Defrosting Devotion 2014-03-26T08:07:57-05:00

I’ve been listening lately to an African-American gospel radio station in the mornings and a contemporary Christian station in the afternoon. The music plays in the background while I work, but, every now and then, a song will demand that I pay attention. Sometimes it is the irresistible tune or beat. Other times what catches me are the words or message.

I grew up in a conservative church in the South. I came along during the revival of the church called “the charismatic movement.” I loved those times of ecstatic worship in which a community of people got caught up in worship and let go of their self-conscious inhibitions and just expressed their love for God.

Of course, if they had known a gay man was worshipping in their midst the music would have stopped mid-note. I came to realize that the deep devotion of that spiritual movement was almost entirely self-absorbed. It was/is all about our experience with God and what it can do in, and for, us. The connection is NEVER made between a mystical experience of the Holy, and healing the environment, or reducing consumerism, or addressing homelessness.

For the past 30 years, I have found myself worshipping mostly with the folks on the other end of the theological spectrum. We sing mostly white, Western hymns and anthems that use proper grammar and more correct theology. These churches have worked hard to care for the poor and to ask “why are they poor?” They have taken social justice seriously, and I love them for that. Yet …
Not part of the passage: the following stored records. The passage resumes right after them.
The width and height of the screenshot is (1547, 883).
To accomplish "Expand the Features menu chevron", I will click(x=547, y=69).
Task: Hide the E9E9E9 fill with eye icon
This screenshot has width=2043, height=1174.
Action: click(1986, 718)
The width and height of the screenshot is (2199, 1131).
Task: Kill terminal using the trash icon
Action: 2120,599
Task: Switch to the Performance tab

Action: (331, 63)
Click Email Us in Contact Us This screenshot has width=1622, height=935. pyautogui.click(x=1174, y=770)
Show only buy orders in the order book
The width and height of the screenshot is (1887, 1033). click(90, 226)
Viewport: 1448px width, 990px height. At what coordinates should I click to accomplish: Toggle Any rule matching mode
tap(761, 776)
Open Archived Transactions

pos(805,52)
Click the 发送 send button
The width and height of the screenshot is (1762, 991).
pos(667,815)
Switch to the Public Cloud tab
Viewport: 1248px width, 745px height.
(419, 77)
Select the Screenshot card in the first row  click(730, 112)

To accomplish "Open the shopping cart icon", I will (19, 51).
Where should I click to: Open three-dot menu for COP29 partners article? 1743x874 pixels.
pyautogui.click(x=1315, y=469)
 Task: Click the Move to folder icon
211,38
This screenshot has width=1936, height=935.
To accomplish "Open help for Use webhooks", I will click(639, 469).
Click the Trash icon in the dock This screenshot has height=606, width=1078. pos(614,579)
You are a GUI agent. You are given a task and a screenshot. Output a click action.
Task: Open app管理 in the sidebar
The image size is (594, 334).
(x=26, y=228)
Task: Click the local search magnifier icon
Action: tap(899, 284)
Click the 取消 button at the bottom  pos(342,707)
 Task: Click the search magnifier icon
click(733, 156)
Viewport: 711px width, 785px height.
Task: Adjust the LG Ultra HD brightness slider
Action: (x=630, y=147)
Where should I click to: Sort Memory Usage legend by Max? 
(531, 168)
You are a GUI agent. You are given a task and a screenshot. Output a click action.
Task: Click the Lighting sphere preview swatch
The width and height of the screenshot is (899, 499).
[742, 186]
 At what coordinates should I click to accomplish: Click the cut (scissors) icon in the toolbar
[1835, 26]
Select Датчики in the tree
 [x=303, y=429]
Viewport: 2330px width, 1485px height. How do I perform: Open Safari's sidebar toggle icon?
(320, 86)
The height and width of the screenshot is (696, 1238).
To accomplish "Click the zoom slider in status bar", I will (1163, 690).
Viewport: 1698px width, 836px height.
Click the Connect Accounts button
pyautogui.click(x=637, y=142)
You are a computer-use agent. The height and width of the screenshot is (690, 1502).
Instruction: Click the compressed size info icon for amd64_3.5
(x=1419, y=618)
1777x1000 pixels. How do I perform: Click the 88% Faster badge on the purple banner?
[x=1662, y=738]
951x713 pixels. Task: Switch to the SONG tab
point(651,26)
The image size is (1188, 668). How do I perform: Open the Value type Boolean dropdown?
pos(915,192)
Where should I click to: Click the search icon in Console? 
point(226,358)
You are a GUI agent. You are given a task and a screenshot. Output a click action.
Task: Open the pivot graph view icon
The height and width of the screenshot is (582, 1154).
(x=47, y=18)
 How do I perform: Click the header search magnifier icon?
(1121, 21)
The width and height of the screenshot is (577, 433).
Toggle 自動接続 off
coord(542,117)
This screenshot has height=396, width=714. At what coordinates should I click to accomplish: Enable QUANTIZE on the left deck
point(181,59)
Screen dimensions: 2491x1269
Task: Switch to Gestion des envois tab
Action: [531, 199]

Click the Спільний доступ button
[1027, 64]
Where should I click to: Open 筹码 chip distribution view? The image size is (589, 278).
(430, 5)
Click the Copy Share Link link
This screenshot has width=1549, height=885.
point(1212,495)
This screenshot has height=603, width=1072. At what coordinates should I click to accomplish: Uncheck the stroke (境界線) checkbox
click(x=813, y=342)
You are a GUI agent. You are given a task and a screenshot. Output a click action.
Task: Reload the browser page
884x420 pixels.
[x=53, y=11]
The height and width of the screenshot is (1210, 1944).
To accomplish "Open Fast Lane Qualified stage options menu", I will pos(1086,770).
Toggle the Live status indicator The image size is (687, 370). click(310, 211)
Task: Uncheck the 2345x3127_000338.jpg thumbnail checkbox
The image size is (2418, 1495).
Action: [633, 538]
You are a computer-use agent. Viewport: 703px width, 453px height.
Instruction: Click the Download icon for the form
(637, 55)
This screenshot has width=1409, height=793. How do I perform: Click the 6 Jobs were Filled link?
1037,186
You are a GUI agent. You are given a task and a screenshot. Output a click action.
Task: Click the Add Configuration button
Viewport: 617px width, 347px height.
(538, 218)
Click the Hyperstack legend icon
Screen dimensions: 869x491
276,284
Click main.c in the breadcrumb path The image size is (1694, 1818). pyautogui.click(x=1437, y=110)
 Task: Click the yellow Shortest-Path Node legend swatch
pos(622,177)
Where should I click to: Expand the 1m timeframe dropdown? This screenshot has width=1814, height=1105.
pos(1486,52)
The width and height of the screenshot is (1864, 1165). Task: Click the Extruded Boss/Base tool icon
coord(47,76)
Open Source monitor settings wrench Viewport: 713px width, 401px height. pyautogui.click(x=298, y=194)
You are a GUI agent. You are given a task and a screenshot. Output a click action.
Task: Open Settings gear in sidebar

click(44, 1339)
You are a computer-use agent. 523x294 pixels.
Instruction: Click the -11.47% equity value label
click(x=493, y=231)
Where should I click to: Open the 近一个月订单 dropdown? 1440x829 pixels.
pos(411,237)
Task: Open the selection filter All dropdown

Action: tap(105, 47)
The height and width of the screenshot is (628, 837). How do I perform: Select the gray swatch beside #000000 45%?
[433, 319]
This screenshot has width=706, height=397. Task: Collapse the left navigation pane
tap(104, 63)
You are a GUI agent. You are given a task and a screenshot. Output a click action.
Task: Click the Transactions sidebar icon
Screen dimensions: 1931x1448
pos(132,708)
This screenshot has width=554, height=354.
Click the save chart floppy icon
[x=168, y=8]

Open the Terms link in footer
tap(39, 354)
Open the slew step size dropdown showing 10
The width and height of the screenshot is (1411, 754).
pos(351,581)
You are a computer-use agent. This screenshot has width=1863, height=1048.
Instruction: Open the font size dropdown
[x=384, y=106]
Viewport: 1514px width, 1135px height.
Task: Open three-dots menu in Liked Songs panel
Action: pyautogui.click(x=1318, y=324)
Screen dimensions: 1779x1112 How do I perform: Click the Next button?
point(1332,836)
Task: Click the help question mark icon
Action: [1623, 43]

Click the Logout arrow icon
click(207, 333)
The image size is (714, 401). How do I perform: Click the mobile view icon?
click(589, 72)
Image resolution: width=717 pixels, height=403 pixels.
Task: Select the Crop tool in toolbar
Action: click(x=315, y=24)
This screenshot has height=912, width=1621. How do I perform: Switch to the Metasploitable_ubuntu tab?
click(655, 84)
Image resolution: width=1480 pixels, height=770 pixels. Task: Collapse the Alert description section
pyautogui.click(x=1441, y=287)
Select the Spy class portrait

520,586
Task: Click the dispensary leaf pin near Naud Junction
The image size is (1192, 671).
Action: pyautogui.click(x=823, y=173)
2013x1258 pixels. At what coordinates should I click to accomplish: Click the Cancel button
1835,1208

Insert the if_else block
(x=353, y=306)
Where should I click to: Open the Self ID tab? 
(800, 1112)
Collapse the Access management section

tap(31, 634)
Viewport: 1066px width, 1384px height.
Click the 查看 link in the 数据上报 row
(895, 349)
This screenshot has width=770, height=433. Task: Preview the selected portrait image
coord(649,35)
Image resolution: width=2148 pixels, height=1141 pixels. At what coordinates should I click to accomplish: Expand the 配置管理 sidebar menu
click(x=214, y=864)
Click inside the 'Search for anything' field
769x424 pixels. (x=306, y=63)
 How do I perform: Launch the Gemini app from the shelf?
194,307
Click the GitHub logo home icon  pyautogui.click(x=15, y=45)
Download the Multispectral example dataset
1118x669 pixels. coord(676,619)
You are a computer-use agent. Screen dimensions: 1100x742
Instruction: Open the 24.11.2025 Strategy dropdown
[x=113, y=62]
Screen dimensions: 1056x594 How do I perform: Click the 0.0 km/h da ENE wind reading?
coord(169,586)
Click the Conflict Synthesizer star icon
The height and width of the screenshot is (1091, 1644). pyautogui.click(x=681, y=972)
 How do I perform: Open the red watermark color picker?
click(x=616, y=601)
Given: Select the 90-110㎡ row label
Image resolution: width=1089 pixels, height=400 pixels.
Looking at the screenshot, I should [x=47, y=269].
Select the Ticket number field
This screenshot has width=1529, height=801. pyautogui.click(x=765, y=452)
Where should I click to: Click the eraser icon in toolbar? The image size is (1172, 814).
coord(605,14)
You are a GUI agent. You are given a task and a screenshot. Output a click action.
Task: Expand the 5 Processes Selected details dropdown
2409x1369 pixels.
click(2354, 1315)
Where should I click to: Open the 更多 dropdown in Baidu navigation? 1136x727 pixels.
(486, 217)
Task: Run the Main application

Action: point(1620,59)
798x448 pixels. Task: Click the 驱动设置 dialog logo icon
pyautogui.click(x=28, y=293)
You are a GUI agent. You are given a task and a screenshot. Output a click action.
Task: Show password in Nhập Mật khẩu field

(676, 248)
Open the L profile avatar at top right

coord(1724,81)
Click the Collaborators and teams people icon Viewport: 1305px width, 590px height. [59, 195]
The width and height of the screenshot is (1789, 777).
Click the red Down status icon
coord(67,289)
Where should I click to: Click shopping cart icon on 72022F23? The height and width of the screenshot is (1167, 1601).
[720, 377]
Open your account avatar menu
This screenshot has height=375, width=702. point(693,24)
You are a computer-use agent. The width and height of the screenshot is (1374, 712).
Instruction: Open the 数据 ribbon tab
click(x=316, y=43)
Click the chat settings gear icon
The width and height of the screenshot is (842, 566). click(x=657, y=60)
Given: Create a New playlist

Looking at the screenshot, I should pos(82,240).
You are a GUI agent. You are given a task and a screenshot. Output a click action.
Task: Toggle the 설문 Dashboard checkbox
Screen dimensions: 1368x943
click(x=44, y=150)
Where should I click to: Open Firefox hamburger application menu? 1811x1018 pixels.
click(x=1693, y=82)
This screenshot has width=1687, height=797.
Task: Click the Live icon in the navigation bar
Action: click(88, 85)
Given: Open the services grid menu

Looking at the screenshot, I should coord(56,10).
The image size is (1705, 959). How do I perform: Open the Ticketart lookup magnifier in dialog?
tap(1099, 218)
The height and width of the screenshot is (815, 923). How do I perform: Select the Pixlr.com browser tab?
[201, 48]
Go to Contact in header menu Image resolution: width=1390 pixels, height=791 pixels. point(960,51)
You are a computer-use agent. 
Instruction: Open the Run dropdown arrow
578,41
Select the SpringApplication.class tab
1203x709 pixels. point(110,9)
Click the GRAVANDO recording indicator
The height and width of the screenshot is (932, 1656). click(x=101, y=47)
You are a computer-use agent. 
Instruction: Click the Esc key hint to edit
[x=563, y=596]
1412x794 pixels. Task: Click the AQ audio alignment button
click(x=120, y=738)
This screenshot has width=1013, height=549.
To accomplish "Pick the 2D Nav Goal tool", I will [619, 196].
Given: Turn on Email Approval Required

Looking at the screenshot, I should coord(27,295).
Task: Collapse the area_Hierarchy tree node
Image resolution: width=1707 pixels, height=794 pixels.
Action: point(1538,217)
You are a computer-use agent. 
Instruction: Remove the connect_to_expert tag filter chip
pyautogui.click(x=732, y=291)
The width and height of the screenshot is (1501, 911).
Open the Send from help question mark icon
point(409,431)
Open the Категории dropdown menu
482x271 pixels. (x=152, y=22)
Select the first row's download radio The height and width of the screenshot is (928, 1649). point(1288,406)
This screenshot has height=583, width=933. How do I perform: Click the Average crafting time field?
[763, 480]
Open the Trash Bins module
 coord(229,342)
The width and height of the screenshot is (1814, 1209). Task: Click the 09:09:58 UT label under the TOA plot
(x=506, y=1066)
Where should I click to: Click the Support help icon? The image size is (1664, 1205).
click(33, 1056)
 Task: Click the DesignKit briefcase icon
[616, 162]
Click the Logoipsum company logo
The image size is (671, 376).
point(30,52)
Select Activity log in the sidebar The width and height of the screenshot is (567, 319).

In most of these churches Sunday worship leaves frost on the stained glass and icicles on the altar. Cool, cerebral services are held for increasingly empty pews. The decline in worship has resulted in less and less care for the poor being done by mainline churches.

Maybe we “intellectual, sophisticated, erudite” Christians need to defrost our devotion before it is too late. If our love for our spouse is as emotionless as our relationship with God then it is little wonder half of all marriages end in divorce.